_Your goal:_
Copy out every line of the data below that contains the word "chevron". Treat case as significant.

— Begin —

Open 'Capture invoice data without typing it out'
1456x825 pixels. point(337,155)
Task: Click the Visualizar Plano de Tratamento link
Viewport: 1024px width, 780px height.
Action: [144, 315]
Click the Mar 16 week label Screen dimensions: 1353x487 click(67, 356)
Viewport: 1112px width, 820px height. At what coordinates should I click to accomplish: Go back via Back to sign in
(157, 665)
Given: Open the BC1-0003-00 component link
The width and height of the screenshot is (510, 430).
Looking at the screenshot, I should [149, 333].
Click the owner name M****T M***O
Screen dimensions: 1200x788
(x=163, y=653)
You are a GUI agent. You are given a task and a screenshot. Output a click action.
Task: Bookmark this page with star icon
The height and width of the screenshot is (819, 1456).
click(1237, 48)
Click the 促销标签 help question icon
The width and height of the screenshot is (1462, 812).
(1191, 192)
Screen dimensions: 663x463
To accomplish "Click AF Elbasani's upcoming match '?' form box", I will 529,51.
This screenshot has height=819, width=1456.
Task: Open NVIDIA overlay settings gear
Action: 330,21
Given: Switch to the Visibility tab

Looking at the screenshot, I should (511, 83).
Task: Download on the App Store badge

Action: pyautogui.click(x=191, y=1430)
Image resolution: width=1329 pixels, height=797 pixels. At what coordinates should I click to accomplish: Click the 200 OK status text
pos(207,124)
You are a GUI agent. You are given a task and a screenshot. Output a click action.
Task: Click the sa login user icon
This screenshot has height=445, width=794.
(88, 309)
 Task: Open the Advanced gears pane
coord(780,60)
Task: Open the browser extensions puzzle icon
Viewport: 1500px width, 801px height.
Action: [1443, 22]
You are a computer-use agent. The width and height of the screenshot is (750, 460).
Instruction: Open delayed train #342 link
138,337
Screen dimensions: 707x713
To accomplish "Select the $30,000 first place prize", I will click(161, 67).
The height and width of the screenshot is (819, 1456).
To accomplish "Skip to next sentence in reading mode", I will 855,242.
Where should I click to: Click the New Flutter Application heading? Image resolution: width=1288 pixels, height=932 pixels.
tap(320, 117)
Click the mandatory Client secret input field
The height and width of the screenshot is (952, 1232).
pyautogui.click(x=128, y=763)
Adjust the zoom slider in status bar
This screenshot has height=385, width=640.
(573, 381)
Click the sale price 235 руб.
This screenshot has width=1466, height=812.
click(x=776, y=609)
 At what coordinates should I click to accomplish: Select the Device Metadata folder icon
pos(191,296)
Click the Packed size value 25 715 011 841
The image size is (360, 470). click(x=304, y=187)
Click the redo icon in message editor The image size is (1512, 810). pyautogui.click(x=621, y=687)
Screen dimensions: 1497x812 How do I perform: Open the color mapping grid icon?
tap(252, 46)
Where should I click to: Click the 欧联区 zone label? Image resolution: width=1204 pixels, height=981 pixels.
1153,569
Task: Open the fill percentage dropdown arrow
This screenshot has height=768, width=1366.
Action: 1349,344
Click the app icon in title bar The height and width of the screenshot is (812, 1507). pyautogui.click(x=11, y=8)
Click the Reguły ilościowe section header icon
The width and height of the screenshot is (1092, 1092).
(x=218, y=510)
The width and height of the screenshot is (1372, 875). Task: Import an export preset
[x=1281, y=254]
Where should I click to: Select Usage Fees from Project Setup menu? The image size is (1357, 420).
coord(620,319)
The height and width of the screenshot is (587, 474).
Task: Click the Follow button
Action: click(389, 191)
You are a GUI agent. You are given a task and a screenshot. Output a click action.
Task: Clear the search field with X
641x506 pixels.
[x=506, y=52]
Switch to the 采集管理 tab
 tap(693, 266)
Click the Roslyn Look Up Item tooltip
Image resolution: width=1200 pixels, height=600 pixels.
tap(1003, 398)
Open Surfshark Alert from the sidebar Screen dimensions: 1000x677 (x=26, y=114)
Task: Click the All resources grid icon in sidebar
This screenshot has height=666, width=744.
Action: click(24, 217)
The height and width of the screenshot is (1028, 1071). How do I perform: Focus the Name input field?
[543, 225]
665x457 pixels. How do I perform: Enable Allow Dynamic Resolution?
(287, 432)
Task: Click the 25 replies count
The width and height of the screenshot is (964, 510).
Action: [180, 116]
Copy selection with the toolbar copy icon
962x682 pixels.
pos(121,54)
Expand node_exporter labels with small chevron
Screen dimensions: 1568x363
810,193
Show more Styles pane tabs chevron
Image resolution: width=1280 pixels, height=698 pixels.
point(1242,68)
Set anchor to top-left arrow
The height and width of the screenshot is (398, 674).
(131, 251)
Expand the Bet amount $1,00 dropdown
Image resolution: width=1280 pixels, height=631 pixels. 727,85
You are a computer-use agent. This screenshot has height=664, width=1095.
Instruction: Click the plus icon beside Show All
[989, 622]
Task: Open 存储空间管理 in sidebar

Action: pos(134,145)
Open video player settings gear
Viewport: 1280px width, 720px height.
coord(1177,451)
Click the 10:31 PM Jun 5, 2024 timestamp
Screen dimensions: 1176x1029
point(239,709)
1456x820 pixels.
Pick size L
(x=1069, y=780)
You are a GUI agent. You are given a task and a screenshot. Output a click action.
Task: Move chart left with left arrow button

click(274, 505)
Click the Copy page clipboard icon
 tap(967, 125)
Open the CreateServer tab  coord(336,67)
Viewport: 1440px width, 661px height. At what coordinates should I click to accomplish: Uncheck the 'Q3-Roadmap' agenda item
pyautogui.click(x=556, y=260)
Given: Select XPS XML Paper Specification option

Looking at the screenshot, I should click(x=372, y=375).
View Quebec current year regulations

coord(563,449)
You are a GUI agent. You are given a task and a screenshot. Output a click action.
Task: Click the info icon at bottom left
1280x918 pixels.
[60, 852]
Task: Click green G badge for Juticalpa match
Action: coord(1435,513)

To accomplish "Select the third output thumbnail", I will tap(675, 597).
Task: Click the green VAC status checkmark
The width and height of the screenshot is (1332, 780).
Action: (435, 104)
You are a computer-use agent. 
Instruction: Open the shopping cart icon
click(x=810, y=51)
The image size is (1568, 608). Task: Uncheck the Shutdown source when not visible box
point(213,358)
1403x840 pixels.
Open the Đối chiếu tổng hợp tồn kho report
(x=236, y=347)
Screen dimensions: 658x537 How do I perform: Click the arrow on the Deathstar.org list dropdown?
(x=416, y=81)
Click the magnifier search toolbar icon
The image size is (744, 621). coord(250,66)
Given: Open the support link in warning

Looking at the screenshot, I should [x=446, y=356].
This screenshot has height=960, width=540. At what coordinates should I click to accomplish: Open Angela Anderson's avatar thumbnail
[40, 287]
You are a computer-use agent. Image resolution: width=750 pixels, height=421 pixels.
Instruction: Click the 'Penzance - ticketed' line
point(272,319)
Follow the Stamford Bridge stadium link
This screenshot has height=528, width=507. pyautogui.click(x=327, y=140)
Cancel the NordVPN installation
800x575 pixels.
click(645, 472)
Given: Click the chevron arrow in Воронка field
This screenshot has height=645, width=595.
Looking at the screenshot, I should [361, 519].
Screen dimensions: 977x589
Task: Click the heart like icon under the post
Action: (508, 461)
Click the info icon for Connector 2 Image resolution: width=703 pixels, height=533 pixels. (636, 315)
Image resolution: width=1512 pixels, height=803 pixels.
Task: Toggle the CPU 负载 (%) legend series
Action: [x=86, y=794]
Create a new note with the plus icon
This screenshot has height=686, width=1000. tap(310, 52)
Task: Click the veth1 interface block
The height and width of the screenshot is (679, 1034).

— End —

_Solution to the problem:_
Expand node_exporter labels with small chevron
Show more Styles pane tabs chevron
Given: Click the chevron arrow in Воронка field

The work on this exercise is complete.